Forum Discussion
Confused in "Threat Modeling Fundamentals; SQL Injection and Server-Side Template Injection"
In the section File Download there is a question on the quiz which asks "What is the value in /etc/flag.txt?"
$> ls /etc
Tells me that there is no file named flag.txt Am I looking in the wrong place?
The value is on the target system in /etc/flag.txt - not on the local system.
The target system has a vulnerability, maybe to spawn a shell allowing you to download the file, or a vulnerability in the database allowing to either read and display or to download the file.
10 Replies
Like my first two posts, this doesn't appear to be on the forum yet.? Not clear if I'm posting to the wrong place, or an admin needs to approve things before they appear.
- KieranRowley
Community Manager
Hey QuickSloth welcome to our community!
Please post questions in the Help . I will move this post for you. Please take a look at the Get Started guide for more information.
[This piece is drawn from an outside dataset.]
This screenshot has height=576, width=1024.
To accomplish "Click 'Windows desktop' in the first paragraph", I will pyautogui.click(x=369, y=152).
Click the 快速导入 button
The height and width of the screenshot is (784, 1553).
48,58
I looked again in /etc and still no file called flag.txt
Am I confused about assuming that there should be a file /etc/flag.txt?
Bump
- KieranRowley
Hi QuickSloth I have taken a look but I can't work out which lab you are referring to, please can you clarify the lab name?
Does this help?
- netcat
Advocate
The value is on the target system in /etc/flag.txt - not on the local system.
The target system has a vulnerability, maybe to spawn a shell allowing you to download the file, or a vulnerability in the database allowing to either read and display or to download the file.